> _FRAGMENTO SELECCIONADO_:
Ya lo sabíamos
Abrías el grifo y había agua. El interruptor no dejó de funcionar. Ni Internet. El día 20 tampoco nadie dejó de comer, salvo los muy ocupados y los muy pobres; es decir, lo de siempre. La gente siguió llamando por teléfono y andando por la calle. Las amas de casa pasaron el aspirador. Las ciudades no cambiaron de lugar y las montañas permanecieron impertérritas. Los pajaritos se escondían del calor y para mucha gente, hiciera o no huelga, eso fue también lo más acuciante.
Todos sabíamos que, pasara lo que pasara, el día 21 unos dirían que la huelga había sido un éxito y los otros que había sido un fracaso. Estamos acostumbrados a que nuestras percepciones personales siempre resulten ser engañosas para otros muchos: cada día nos sorprende menos que lo que vemos, oímos o sentimos, apenas tenga algo que ver con lo que nos cuentan que sucede. Es el caso de la televisión, por ejemplo. Por ello resulta tan entretenido constatar que lo que explican sobre nosotros tantas imágenes tiene mucho más que ver con los marcianos que con lo que nosotros pensamos que sucede a nuestro alrededor.

> _DATOS DE ORIGEN_:
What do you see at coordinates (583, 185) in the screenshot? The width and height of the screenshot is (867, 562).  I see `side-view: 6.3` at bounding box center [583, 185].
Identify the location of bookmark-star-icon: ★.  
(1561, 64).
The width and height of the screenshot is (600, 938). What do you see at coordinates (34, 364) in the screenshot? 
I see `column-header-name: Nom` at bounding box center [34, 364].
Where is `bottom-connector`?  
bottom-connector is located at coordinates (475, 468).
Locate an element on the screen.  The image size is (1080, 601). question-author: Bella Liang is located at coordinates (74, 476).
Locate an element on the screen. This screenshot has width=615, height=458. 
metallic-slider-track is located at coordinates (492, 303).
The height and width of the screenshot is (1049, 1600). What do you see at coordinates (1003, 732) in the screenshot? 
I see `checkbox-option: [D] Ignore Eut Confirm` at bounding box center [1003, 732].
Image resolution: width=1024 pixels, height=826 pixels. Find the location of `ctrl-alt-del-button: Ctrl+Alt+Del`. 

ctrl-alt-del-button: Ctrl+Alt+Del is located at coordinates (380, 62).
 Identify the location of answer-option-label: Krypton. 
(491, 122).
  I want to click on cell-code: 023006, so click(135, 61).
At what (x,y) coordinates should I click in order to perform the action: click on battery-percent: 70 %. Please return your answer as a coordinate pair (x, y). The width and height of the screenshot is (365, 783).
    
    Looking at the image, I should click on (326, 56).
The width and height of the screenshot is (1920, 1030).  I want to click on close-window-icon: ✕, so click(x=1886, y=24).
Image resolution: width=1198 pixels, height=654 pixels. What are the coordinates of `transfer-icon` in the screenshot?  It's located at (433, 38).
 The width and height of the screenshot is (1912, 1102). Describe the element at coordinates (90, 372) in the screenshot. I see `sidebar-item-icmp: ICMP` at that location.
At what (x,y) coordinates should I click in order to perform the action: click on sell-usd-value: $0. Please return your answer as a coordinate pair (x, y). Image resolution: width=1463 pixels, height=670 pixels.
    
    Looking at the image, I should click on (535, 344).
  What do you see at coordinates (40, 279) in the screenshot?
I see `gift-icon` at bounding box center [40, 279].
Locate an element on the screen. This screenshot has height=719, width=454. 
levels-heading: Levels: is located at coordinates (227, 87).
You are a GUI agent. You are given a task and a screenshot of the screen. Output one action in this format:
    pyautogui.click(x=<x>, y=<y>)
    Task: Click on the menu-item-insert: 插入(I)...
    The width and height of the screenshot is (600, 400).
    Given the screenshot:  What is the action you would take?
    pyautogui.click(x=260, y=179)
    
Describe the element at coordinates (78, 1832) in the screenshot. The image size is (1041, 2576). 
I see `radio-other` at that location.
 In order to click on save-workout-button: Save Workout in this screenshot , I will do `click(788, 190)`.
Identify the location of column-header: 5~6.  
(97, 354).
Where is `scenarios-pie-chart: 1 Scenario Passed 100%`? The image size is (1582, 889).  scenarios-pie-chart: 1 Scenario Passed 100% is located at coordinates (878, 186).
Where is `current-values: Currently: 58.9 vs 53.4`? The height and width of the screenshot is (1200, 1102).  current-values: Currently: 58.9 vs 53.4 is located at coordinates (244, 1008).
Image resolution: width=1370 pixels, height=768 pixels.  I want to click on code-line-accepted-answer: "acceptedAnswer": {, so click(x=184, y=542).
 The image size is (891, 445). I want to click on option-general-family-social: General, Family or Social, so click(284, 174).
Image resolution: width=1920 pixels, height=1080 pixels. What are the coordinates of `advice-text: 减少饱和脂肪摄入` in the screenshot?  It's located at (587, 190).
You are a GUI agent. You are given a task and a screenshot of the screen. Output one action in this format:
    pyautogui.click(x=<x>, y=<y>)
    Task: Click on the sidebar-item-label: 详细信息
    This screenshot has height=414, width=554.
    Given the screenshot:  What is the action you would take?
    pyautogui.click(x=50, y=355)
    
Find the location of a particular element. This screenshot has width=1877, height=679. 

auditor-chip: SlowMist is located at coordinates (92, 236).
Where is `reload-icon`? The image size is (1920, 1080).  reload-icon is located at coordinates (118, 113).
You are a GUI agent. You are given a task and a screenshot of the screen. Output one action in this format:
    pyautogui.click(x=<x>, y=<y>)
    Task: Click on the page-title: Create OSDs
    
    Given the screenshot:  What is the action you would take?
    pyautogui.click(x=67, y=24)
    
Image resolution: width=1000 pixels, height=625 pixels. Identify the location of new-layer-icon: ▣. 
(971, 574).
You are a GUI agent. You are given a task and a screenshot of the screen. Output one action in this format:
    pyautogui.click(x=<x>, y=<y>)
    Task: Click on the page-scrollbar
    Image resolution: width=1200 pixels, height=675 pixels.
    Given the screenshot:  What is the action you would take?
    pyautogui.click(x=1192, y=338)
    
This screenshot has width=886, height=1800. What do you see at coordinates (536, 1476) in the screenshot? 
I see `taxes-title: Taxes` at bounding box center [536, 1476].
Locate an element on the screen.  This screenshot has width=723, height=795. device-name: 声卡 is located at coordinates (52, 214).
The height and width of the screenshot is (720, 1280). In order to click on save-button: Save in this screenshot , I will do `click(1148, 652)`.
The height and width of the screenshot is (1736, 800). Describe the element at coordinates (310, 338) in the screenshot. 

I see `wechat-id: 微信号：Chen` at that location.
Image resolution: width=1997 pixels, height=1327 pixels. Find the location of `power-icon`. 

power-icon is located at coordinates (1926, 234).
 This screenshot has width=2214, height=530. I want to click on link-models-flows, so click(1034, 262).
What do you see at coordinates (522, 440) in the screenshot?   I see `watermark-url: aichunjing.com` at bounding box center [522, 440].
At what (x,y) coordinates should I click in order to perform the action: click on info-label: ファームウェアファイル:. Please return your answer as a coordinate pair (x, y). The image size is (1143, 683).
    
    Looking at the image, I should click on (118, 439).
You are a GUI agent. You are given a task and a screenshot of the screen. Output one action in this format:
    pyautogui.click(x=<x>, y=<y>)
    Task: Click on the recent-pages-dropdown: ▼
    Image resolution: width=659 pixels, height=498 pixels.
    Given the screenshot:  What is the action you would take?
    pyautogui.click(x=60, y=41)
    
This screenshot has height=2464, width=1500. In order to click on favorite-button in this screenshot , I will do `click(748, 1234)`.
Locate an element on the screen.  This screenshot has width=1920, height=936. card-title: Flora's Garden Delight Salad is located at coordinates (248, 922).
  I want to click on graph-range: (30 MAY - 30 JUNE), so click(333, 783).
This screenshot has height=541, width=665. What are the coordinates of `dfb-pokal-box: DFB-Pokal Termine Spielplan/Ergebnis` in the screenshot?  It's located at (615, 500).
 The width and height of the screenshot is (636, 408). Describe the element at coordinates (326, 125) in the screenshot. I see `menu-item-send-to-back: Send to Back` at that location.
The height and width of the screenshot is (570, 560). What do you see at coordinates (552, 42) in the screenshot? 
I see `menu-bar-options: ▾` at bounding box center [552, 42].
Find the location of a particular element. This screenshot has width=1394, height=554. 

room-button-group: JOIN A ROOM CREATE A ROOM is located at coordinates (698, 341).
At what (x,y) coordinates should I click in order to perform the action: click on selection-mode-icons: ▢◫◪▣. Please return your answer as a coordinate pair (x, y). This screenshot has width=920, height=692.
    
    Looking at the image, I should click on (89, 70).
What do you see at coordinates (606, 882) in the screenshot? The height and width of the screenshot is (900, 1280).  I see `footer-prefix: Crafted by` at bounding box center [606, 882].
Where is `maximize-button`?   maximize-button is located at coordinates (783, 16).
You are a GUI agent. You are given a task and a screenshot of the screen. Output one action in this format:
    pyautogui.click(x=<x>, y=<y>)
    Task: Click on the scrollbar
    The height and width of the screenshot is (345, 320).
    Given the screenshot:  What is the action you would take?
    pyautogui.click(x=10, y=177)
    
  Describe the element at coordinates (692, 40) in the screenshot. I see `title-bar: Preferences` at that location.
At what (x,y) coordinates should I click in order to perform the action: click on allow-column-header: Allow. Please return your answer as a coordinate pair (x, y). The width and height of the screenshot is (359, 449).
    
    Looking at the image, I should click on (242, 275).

> _TAREA 1_:
Responde a partir del texto sobre la huelga:
(a) ¿Quiénes dejaron de comer el día 20?
(b) ¿Qué hicieron las amas de casa?
(c) ¿Qué sabían todos que dirían unos y otros el día 21?
> _TAREA 2_:
Prosigue el texto sobre la huelga a partir de su última frase.
Las entradas son un material aparte, sin relación con el fragmento.

> _RESPUESTA 1_:
(a) Los muy ocupados y los muy pobres.
(b) Pasaron el aspirador.
(c) Unos dirían que la huelga había sido un éxito y otros que había sido un fracaso.

> _RESPUESTA 2_:
Ese es, pues, uno de los grandes atractivos de la televisión: confirmarnos que no somos famosos, ni poderosos, ni criminales, ni bellezas irresistibles, ni espíritus iluminados, ni magnates con problemas, ni burócratas cerriles, ni bufones del reino. El día 21, además, constatamos que ni hemos sido huelguistas furiosos ni formamos parte de un gobierno cuyas pretensiones sobrepasan, con creces, su voluntad de solucionar problemas reales. Cosa que siempre resulta tranquilizadora, precisamente porque ya lo sabíamos.
O sea, que la huelga fue un éxito y, a la vez, no lo fue. Es justo lo que cabía esperar que sucediera. Prueba de ello es que ni los sindicatos desaparecieron del mapa, como tal vez esperaban algunos, ni tampoco José María Aznar cayó fulminado por una iluminación que le transformara en el hombre más simpático de España. Desde luego, los problemas que habían impulsado la huelga permanecieron en tamaño, dimensión y amplitud, con lo cual lo que todo el mundo pensó -en ese fuero interno, atónito ante la realidad televisiva- es que habían crecido.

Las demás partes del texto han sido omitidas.